> **MATERIAL PROVIDED**:
━━━━━━━━━━━━━━━━
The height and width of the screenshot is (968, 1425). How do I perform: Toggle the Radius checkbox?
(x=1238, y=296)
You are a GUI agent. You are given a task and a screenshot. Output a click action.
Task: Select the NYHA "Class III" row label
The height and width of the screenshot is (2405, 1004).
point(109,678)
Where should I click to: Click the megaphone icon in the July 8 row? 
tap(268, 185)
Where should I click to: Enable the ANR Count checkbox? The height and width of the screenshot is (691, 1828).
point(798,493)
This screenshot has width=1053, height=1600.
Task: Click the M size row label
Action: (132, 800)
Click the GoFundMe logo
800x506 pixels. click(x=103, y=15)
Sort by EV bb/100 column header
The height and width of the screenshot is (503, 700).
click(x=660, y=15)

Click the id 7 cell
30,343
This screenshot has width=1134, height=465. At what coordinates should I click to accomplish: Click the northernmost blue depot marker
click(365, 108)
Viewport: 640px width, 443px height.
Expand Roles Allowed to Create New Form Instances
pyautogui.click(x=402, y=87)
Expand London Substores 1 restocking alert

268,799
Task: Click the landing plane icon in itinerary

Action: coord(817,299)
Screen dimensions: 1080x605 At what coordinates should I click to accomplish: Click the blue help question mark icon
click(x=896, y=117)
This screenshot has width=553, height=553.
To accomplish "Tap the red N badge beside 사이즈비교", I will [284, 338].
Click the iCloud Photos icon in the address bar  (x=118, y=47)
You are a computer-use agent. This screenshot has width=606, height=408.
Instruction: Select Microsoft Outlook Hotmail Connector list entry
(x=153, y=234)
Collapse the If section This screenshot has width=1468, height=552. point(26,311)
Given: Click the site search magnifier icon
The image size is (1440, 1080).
━━━━━━━━━━━━━━━━
> **WORK ORDER**: After reading the records above, say how many lines hold the string "agent", using only a number.

> **RESULT**: 2